Больше того, думаю, что мертвенность и творческая пустота времени делали все их напряжения и искания более трудными и мучительными, чем будут искания новых людей, исток которых — грядущая полноводная жизнь, дающая сама своим полноводием творческий запас человеческому духу.
Но вместе с тем все же несомненно, что последняя страница перевернута, книга захлопнулась. Опыт того времени изжит до конца. Идут варвары творить новую, для прежних — варварскую культуру, культуру следующей эры в истории человечества.
Исторический процесс привел мир к рубежу двух эр в жизни человечества. Рубеж этот обозначен великой всемирной войной и российской революцией, масштабом своим покрывающей понятие революции. Последний период старой эры был весь проникнут чувством скорого умирания.

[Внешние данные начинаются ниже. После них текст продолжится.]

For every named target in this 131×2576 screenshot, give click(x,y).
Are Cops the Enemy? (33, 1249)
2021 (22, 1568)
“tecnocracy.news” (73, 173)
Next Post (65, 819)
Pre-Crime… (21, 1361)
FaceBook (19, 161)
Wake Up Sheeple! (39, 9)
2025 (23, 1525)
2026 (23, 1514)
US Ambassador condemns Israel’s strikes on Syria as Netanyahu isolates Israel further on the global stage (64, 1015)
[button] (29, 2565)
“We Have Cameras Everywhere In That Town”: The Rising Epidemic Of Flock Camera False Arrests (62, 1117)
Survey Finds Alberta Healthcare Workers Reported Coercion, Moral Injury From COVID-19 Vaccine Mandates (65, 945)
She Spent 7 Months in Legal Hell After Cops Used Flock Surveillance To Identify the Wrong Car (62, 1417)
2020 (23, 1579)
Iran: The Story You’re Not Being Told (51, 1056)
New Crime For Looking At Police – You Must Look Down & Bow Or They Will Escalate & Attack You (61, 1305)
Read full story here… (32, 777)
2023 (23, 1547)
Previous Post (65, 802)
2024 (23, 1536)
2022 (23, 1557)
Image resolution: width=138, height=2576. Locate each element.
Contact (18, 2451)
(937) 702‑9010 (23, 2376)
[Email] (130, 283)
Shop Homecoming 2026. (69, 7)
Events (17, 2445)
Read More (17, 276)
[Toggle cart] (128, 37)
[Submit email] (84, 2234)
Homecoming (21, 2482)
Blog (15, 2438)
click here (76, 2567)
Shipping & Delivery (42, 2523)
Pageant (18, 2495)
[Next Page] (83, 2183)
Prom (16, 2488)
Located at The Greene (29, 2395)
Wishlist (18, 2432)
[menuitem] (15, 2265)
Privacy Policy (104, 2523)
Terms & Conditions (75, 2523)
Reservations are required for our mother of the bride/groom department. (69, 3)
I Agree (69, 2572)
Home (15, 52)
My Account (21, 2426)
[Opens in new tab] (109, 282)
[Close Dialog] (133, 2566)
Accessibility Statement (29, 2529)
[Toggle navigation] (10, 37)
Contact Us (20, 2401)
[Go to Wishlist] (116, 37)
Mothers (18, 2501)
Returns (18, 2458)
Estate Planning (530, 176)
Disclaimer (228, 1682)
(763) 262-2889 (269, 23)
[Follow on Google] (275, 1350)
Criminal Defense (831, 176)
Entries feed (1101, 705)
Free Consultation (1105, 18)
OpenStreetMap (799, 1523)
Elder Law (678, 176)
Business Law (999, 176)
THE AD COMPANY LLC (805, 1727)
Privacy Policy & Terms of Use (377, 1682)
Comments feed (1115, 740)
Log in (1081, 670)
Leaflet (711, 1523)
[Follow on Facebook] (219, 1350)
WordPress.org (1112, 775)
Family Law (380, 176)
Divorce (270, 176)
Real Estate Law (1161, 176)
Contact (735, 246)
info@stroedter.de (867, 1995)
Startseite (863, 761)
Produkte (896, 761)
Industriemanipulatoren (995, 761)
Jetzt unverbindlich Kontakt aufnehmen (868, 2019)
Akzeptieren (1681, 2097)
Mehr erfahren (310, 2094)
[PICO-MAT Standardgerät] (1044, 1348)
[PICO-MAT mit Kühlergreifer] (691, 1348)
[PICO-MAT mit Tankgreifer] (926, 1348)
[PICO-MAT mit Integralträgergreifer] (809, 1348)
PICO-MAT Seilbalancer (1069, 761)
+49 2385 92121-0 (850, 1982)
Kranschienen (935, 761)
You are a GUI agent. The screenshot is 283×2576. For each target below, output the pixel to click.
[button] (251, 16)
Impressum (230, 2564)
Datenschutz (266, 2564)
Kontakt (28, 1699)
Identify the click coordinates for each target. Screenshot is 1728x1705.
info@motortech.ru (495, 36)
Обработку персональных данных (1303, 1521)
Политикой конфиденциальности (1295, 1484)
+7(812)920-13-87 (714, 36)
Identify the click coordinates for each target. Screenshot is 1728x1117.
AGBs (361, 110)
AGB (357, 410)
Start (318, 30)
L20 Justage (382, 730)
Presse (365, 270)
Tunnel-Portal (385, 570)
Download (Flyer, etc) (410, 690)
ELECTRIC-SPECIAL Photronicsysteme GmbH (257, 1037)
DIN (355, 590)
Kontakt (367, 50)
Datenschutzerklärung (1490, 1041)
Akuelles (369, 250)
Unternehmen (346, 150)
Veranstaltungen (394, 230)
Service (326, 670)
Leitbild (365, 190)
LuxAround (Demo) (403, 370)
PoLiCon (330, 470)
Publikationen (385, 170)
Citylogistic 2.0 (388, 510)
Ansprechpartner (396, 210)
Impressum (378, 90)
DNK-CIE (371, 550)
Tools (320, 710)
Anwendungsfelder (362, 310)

Это чувство умирания отобразилось в полной мере в русской литературе, ждущей грядущих гуннов, но связанной идеологически и кровно не с гуннами грядущими, а со старой гибнущей культурой.
Гибнущая культура не могла дать новой творческой волны, и поэтому вся работа последнего поколения русских писателей обречена была быть лишенной подлинного творчества и подлинной веры.
Чисто инстинктивное стремление пережить, сохраниться, спрятать свои светильники от грядущей гибели породило, с одной стороны, стремление к формальному совершенству своих произведений, таким образом консервирующих жизнь, а с другой стороны, напряженные поиски путей к выходу.
Эти поиски, неизбежно лишенные творчества, окрашены печатью крайнего эклектизма, стремлением из бывших творческих достижений вызвать новую творческую искру.
Последний период прежней культуры несомненно был обозначен исключительным обострением и уточнением культурных достижений всех предшествующих веков.
Следующий этап в искусстве должен был отобразить умирание, полный распад культуры. Таким отобразителем умирания явился футуризм, лживо приписывающий себе новаторство в искусстве.
Этим завершен окончательно весь цикл.
С этим процессом умирания культуры параллельно развивался процесс общественно-политического умирания старого мира. Распад Великой Русской Империи шел у всех на глазах.
Было бы чрезвычайно ошибочно считать в какой бы то ни было степени большевизм основоположником новой эры.
Большевизм — та катастрофа, которая разрушила окончательно здание старой культуры. Удельный вес его достижений совершенно ничтожен, если он есть. В политическо-общественной области его роль параллельна роли футуризма в искусстве: он — завершение процесса разложения. Он Аттила, под копытами коня которого трава не растет.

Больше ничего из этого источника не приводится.